The central point of Baduel’s question, as Jefferis interpreted it, was around fears of the government squeezing out the private sector from the capital market. Ninety One, an asset management firm, recently called on the government to resist temptation to issue bonds, lest it crowds out other participants. In other words, money will flow to the government and this will be to the detriment of private players, given the levels of yields.
In response, Jefferis acknowledged: “It is something we are concerned about and it is a risk.” While there has been a switch to more domestic borrowing – which has long been sought after to make capital markets more effective – Jefferis made it clear that “we don’t want to squeeze everybody else out of the market”. Which is why, he said, “it has been somewhat limited”. What he said government would like to do is get foreign investors to buy Pula government bonds.
“There’s a bit of that. There is some interest but it has not been much. We do hope that some of the issuances will be taken up by foreign markets and not just domestic markets,” Jefferis said when answering Baduel’s question. Lamenting the subdued liquidity, he added: “We offer a pretty standard range of financing instruments to the market and maybe that needs more variety. There has been a lot of requests for inflation-linked bonds to tap into a pool of liquidity.”
When the government started ramping up borrowing, said Jefferis, they thought it was going to be easier than it turned out to be. “There has not been as much liquidity around,” he noted. The Economic Recovery and Transformation Plan (ERTP), which is an important initiative to support economic growth, was to be financed predominantly from the domestic market but the government struggled to raise funds due to under-allocated auctions. Phatsimo Ncube, Managing Director at Allan Gray, explained to this publication that “the demand for government bonds is primarily driven by pricing”.

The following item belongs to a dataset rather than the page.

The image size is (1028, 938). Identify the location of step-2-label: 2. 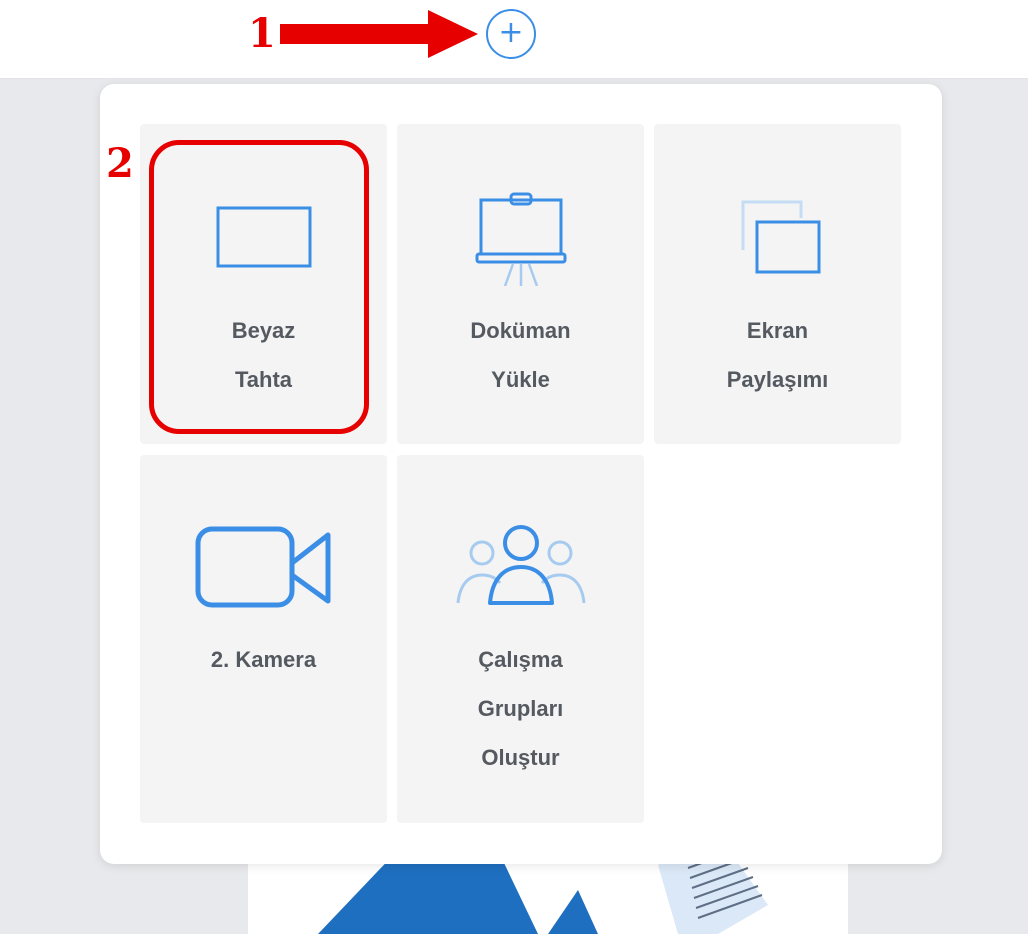
(120, 164).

“The Bank of Botswana (BoB), through Primary Dealers (PDs), may have held price/yield information that did not necessarily reflect investors’ expectations,” Bifm Chief Executive Officer (CEO) Neo Bogatsu also said a statement to this publication. “This gap, to some extent, was previously bridged through adequate engagements and forums between PDs and investors”. In 2021, Bogatsu observed that the change from quarterly to monthly government bond auctions did not afford for such engagements. “Hence, some investors may not have had the opportunity to partake meaningfully at the monthly government auctions.” Tshegofatso Tlhong, Portfolio Manager at Kgori Capital, argues that government bond liquidity has also been strained due to the increase in the number of government bond auctions per annum, which has increased from 4 to 12.

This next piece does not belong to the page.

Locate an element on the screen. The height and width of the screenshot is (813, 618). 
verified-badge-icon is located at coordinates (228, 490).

Jefferis noted that yields on government bonds have had to go up to try to bring in money. As Bogatsu indicated, government bond yields subsequently rose in late 2021, leading to higher uptake in government bonds and a relatively balanced supply and demand dynamics. Ncube demonstrated that this was indicated by the 10-year bond (BW011) which saw an uptick in yield in 2021. “The recent auctions for government bonds have demonstrated that investors are bidding for higher yields than in the past few years when inflation was muted,” she said.
During the first quarter of this year, Kgori Capital showed that there were three government bond auctions held where P4.5 billion of bonds and T-Bills were offered. According to the firm’s quarterly report, demand was moderate with P5.9 billion of bids received. The auctions were under-allotted but the allotment ratio (actual allotment divided by securities on offer) increased to 70.6 percent from 57.4 percent in Q4 2021, said the report.
“The bulk of the allotment was at the short end of the curve where P2.3 billion (72.9 percent of total allotment) of T-Bills were issued,” Kgori Capital’s Kwabena Antwi wrote, adding that “bond yields appear to have stabilised but there is still more supply pressure expected as government plans to run a deficit budget for the 2023 financial year which is expected to be partly funded by local bond issuance”.
Given the current high levels of inflation in Botswana and the persistence of global inflation, Ncube said investors require higher yields to be offered by government in order to earn a positive real return from the assets. With inflation running at +9 percent, Tlhong illustrated that the real return (return adjusted for inflation) on bonds is currently negative.